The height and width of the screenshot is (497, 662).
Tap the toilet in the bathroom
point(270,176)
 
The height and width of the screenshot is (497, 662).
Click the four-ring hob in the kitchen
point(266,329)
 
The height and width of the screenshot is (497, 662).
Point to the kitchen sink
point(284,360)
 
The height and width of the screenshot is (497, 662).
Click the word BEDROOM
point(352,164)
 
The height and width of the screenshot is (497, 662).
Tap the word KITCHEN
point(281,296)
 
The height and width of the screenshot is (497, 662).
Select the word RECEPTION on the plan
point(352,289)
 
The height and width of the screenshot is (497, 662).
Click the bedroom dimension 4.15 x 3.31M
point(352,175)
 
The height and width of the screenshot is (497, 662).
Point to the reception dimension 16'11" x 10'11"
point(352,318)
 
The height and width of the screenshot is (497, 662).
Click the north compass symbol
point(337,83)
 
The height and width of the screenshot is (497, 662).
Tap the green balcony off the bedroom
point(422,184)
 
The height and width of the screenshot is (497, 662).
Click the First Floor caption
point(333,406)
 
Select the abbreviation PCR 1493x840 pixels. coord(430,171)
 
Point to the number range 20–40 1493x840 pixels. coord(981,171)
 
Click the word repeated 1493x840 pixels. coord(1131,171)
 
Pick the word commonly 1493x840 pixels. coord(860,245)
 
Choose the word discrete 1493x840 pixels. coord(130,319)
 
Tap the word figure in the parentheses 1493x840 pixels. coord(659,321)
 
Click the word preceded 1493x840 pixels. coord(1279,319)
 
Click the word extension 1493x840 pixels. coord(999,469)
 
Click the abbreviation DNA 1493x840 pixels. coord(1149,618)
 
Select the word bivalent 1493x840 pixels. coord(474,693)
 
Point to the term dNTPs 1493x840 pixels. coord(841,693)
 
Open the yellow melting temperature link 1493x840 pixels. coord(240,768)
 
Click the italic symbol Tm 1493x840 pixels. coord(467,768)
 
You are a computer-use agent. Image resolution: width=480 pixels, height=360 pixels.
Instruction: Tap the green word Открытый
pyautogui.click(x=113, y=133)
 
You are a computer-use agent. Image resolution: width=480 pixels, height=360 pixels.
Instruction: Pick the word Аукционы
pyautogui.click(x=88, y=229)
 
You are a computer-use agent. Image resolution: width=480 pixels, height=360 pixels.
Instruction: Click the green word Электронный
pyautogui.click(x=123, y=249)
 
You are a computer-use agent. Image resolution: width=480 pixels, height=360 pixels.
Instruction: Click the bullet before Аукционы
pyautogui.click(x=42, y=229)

┄┄┄┄┄┄┄┄┄┄┄┄┄┄┄┄┄┄┄┄

Given request
Render every line of the material above as a JSON list of strings, one string per line, omitting blank lines.

Right answer
[
  "The height and width of the screenshot is (497, 662).",
  "Tap the toilet in the bathroom",
  "point(270,176)",
  "The height and width of the screenshot is (497, 662).",
  "Click the four-ring hob in the kitchen",
  "point(266,329)",
  "The height and width of the screenshot is (497, 662).",
  "Point to the kitchen sink",
  "point(284,360)",
  "The height and width of the screenshot is (497, 662).",
  "Click the word BEDROOM",
  "point(352,164)",
  "The height and width of the screenshot is (497, 662).",
  "Tap the word KITCHEN",
  "point(281,296)",
  "The height and width of the screenshot is (497, 662).",
  "Select the word RECEPTION on the plan",
  "point(352,289)",
  "The height and width of the screenshot is (497, 662).",
  "Click the bedroom dimension 4.15 x 3.31M",
  "point(352,175)",
  "The height and width of the screenshot is (497, 662).",
  "Point to the reception dimension 16'11\" x 10'11\"",
  "point(352,318)",
  "The height and width of the screenshot is (497, 662).",
  "Click the north compass symbol",
  "point(337,83)",
  "The height and width of the screenshot is (497, 662).",
  "Tap the green balcony off the bedroom",
  "point(422,184)",
  "The height and width of the screenshot is (497, 662).",
  "Click the First Floor caption",
  "point(333,406)",
  "Select the abbreviation PCR 1493x840 pixels. coord(430,171)",
  "Point to the number range 20–40 1493x840 pixels. coord(981,171)",
  "Click the word repeated 1493x840 pixels. coord(1131,171)",
  "Pick the word commonly 1493x840 pixels. coord(860,245)",
  "Choose the word discrete 1493x840 pixels. coord(130,319)",
  "Tap the word figure in the parentheses 1493x840 pixels. coord(659,321)",
  "Click the word preceded 1493x840 pixels. coord(1279,319)",
  "Click the word extension 1493x840 pixels. coord(999,469)",
  "Click the abbreviation DNA 1493x840 pixels. coord(1149,618)",
  "Select the word bivalent 1493x840 pixels. coord(474,693)",
  "Point to the term dNTPs 1493x840 pixels. coord(841,693)",
  "Open the yellow melting temperature link 1493x840 pixels. coord(240,768)",
  "Click the italic symbol Tm 1493x840 pixels. coord(467,768)",
  "You are a computer-use agent. Image resolution: width=480 pixels, height=360 pixels.",
  "Instruction: Tap the green word Открытый",
  "pyautogui.click(x=113, y=133)",
  "You are a computer-use agent. Image resolution: width=480 pixels, height=360 pixels.",
  "Instruction: Pick the word Аукционы",
  "pyautogui.click(x=88, y=229)",
  "You are a computer-use agent. Image resolution: width=480 pixels, height=360 pixels.",
  "Instruction: Click the green word Электронный",
  "pyautogui.click(x=123, y=249)",
  "You are a computer-use agent. Image resolution: width=480 pixels, height=360 pixels.",
  "Instruction: Click the bullet before Аукционы",
  "pyautogui.click(x=42, y=229)"
]